Это уже вина всего гоблинского племени...

Вот и разгадка. С обеих сторон должно идти покаяние, и с обеих сторон люди должны переступать в себе ненависть. Ведь все виновны. Правда, если бы зажгли всего по одной свече каждому насильственно убиенному армянину, сияние этих свеч было бы ярче света Луны. Да, все виновны; но некоторые виновнее, как многозначительно бы хрюкнул известный демагог Визгун из столь же известной повести мистера Джорджа Оруэлла, доброго философа и знатока звериных душ. Гоблины должны каяться в убийстве людей, лихорадочно отливая восковые свечи; а людям, знаете ли, в убийствах гоблинов каяться, держа в руках восковые свечи необязательно, потому что это очень дурной тон и позорище для уважающих себя народов; вот еще, тратить восковые свечи для унтерменшей! Ведь кающийся интеллигент из числа компетентных уже определил: неважно, сколько крови лилось гоблинской. Ведь это всего лишь кровь мусульманская и тюркская... ой, ошибся... звериная и недочеловеческая. Неважно, кем стали ныне люди. Какой-нибудь русский, англосаксонский или голландский добрый самаритянин из числа любителей на’ви и прочих синекожих может даже ужаснуться рекам крови в Ходжалы и сотням тысяч обездоленных, изгнанных со своей родной земли. Впрочем, как объяснил нам кающийся интеллигент в предсмертном бреду, земля-то была не гоблинская, а армянская; то есть, человеческая. Из этого логически следует, что ничего позорного, чтобы и дальше ее удерживать и убивать пару-другую из числа особо обнаглевших тварей, конечно же, нет. Но при этом могут погибнуть армяне, люди; это недопустимо. Надо объяснить гоблинам, что это очень некрасиво и дерзко: желать для себя земли да еще называть это богопротивное желание справедливым. Тут и подвернется Садай Садахлы, весьма кстати не умеющий молчать да понижать голос. Человек, вставший поперек ненависти. Как же можно ненавидеть людей, то есть армян? Это чисто людская привилегия. Испанцы могли ненавидеть французов Наполеона Бонапарта. Русские могли ненавидеть немцев Адольфа Гитлера. Ведь это была святая ненависть к захватчикам. А ненавидеть армян, как захватчиков... — Боже упаси! — Все это не оправдывает расправ над мирным населением, в том числе и армянским. — Но оставьте нам хотя бы желание защитить наши логовища! — Что вы, что вы..! ведь было сказано: «если бы зажгли всего по одной свече каждому насильственно убиенному армянину, сияние этих свеч было бы ярче света Луны и...».

Горькое послесловие

...И я сидел напротив друга: сильного человека и любитель рек времени. Он внимательно слушал мой рассказ, все ниже опуская голову. И протянул мне наполненный кроваво-красным вином бокал.

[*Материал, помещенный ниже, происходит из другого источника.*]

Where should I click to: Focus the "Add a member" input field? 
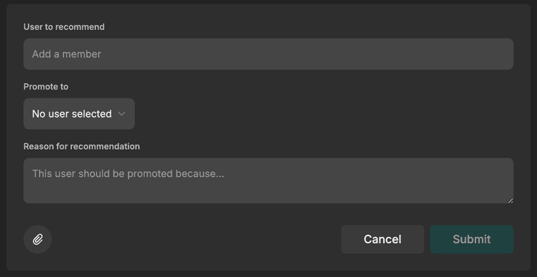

— У кающеюгося интеллигента,  — сказал он  с мрачной гримасой, — особенно у азербайджанского, который  только и может  жить  на мелких подачках, есть одна гнусная полудетская  черта. Он никогда не  боится нападать на то, что подсознательно кажется  ему  праведным и  законным. Как ребенок, который не очень боится сделать зло своим родителям, потому что знает  — дальше угла  не  поставят. Чужих людей он опасается больше.
— Не вполне успеваю за твоей мыслью...
— Интеллигент, как бы он ни измывался над устоями этой злосчастной страны и ее культуры, которая его же и породила, отлично знает, что в ней все-таки даже сейчас жив нравственный закон.
— Вот как? Отчего?
— Да оттого, что если нравственный закон в ней был бы мертв, он никогда не  посмел  бы  топтать ее устои ногами. Я вот перечитывал недавно Мухаммеда Физули, и знаете, что подумал? Добро по своей  природе  всепрощающе. Подумай, рыцарь Ноуфель не убил сумасшедшего Меджнуна за его подлый удар в спину в самый ответственный момент битвы с его же, Меджнуна, смертельным врагом. И мать с отцом Меджнуна прощали ему все его дерзкие и безумные выходки. И муж Лейли ибн Салам понял и простил ее за отказ выполнять супружеский долг и не стал чинить насилие. Все эти люди были мусульмане. Нет, кающийся интеллигент не боится топтать святыни. Интеллигент боится лишь одного — касаться темы зла и его корней, потому что справедливо полагает, что здесь его могут сразу отлюбить телеграфным столбом.
— Сильный образ...
— Со злом заигрывать приятно, — горячо продолжал мой друг, — риску ведь нет никакого, а выгода очевидна. Вот откуда берется огромная армия добровольных прислужников самых злейших тиранов этого злосчастного народа, которые сознательно путают верх с низом и белое с черным...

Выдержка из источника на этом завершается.